Material for this task section start

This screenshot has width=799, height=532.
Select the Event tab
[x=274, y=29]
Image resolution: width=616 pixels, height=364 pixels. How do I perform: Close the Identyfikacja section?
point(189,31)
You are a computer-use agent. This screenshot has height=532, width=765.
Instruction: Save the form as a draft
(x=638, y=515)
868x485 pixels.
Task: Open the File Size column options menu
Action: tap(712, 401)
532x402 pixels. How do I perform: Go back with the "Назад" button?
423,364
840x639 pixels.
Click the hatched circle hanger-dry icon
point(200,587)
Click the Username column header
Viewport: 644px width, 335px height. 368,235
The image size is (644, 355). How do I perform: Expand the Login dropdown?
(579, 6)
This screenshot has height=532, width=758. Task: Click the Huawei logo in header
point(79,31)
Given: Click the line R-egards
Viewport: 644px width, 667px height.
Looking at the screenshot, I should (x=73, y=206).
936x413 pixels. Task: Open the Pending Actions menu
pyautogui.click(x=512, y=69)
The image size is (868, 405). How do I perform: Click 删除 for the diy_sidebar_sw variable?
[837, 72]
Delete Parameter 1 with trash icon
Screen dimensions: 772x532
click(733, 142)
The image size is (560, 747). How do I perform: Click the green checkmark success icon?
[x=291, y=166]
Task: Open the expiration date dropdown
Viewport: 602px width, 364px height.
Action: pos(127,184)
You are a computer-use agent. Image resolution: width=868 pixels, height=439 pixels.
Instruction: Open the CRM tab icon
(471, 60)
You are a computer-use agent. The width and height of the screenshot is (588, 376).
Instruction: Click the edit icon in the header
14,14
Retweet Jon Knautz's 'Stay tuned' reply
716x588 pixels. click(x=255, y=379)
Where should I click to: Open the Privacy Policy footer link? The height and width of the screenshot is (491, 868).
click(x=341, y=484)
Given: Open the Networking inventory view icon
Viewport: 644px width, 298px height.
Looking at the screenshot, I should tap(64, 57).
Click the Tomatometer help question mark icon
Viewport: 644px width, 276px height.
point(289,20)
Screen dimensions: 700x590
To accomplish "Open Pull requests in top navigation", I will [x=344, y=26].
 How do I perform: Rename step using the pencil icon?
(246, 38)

Material for this task section end

■ About this exercise
Each line of the data that holds the word "agent" should be copied.

■ Result for this exercise
You are a computer-use agent. This screenshot has height=532, width=765.
You are a computer-use agent. Image resolution: width=868 pixels, height=439 pixels.
You are a computer-use agent. The width and height of the screenshot is (588, 376).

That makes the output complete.